[BEGIN]

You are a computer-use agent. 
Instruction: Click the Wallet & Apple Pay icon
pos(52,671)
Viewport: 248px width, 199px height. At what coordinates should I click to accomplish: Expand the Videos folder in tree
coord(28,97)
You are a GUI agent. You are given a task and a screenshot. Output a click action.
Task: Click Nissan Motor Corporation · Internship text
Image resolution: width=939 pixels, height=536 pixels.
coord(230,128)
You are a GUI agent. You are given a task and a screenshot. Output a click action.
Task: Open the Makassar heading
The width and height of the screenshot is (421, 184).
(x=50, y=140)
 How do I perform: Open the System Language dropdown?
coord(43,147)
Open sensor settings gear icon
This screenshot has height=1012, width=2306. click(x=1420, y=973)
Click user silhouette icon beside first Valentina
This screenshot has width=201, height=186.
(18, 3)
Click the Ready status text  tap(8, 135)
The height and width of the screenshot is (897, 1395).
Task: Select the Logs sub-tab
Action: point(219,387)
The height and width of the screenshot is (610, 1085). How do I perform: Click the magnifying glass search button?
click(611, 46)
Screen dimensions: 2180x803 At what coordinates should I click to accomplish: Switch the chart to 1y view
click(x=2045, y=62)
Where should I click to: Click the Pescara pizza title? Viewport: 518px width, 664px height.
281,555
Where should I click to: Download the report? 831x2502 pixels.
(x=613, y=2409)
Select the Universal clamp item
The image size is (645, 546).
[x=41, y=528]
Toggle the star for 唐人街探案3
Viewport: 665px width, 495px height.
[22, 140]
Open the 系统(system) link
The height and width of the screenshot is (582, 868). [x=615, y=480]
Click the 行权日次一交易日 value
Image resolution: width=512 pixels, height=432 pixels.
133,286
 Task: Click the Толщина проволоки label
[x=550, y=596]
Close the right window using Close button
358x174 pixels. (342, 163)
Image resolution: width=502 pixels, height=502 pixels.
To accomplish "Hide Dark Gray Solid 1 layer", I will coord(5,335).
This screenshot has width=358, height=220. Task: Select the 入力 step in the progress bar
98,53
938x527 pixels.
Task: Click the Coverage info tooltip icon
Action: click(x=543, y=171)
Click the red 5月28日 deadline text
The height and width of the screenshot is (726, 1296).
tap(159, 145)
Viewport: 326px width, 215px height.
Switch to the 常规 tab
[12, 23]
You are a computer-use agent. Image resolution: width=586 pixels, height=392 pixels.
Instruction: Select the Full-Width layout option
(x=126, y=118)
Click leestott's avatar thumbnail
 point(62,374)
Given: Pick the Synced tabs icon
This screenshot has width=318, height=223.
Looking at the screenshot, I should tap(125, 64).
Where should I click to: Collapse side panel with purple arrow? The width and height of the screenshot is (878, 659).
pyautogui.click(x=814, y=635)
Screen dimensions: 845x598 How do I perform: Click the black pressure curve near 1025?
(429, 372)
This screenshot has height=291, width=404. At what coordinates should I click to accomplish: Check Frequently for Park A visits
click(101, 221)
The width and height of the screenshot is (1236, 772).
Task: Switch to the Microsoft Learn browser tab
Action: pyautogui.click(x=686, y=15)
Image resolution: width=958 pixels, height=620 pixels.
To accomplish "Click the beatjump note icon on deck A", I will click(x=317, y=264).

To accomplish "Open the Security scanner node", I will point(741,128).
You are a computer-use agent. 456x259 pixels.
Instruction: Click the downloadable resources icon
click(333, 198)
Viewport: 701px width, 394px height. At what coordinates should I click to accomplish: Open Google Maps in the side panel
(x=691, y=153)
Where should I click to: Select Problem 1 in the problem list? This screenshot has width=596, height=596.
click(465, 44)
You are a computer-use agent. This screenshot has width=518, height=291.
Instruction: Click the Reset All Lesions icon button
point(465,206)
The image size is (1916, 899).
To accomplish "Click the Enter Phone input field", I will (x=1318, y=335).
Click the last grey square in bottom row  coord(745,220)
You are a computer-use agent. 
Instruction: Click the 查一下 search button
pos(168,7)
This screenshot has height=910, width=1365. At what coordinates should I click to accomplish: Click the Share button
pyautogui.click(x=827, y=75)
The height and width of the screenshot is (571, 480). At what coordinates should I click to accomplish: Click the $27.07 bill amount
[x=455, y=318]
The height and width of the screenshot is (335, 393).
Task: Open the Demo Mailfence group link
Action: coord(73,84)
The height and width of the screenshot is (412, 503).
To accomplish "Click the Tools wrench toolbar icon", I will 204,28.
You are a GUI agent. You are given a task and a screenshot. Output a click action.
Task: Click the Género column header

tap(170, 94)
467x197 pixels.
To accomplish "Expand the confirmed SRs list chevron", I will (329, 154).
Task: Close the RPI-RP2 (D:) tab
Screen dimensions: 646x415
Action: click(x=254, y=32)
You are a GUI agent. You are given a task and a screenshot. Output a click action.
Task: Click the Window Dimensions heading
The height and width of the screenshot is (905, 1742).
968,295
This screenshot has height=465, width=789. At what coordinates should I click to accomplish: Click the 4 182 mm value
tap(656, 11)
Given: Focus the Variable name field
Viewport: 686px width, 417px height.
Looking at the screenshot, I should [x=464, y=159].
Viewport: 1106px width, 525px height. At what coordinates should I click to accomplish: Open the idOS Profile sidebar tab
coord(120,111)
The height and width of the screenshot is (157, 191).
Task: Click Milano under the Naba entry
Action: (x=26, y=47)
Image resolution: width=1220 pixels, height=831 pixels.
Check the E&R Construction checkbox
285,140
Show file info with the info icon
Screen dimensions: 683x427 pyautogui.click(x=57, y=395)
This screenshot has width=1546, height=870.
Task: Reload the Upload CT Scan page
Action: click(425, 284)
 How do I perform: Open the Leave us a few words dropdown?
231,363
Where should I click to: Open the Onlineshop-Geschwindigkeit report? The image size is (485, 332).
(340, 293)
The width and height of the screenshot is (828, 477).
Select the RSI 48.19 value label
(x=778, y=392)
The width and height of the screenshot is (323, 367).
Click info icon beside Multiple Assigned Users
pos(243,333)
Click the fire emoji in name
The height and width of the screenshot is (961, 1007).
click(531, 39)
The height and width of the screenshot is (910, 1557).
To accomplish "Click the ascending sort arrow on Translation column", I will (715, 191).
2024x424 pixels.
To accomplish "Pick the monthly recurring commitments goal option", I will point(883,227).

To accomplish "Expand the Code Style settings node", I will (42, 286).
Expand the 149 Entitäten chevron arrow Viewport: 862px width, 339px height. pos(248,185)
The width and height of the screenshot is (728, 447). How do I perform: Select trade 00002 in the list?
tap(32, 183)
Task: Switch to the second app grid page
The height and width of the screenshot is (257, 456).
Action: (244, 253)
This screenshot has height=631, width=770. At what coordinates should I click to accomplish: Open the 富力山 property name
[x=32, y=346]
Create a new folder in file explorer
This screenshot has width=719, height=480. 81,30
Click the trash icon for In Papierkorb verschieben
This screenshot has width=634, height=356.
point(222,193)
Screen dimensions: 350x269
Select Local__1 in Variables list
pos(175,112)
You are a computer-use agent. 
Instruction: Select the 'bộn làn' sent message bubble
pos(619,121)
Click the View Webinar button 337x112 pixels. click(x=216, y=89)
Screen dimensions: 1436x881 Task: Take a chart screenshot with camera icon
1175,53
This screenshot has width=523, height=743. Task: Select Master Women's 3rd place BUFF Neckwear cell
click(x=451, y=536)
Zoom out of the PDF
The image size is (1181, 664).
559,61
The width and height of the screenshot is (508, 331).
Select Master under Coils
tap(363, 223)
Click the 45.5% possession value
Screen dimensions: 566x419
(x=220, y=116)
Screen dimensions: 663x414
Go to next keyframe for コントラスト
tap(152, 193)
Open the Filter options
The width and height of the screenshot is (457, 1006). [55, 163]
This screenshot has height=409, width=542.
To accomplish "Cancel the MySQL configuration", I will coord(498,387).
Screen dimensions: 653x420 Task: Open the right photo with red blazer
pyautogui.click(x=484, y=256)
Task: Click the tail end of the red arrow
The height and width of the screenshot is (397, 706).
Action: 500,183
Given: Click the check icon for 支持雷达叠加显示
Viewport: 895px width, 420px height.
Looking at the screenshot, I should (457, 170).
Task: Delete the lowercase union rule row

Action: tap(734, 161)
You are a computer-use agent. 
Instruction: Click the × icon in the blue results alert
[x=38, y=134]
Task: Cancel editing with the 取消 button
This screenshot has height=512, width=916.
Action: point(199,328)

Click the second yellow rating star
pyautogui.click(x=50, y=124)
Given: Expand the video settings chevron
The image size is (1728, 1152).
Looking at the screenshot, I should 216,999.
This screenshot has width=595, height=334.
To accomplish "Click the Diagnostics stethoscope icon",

[END]

▶ Exercise task
Please print the records above exactly, from the line that contains "The image size is (1916, 899)." through the line that contains "Action: coord(73,84)", both included.

▶ Correct output
The image size is (1916, 899).
To accomplish "Click the Enter Phone input field", I will (x=1318, y=335).
Click the last grey square in bottom row  coord(745,220)
You are a computer-use agent. 
Instruction: Click the 查一下 search button
pos(168,7)
This screenshot has height=910, width=1365. At what coordinates should I click to accomplish: Click the Share button
pyautogui.click(x=827, y=75)
The height and width of the screenshot is (571, 480). At what coordinates should I click to accomplish: Click the $27.07 bill amount
[x=455, y=318]
The height and width of the screenshot is (335, 393).
Task: Open the Demo Mailfence group link
Action: coord(73,84)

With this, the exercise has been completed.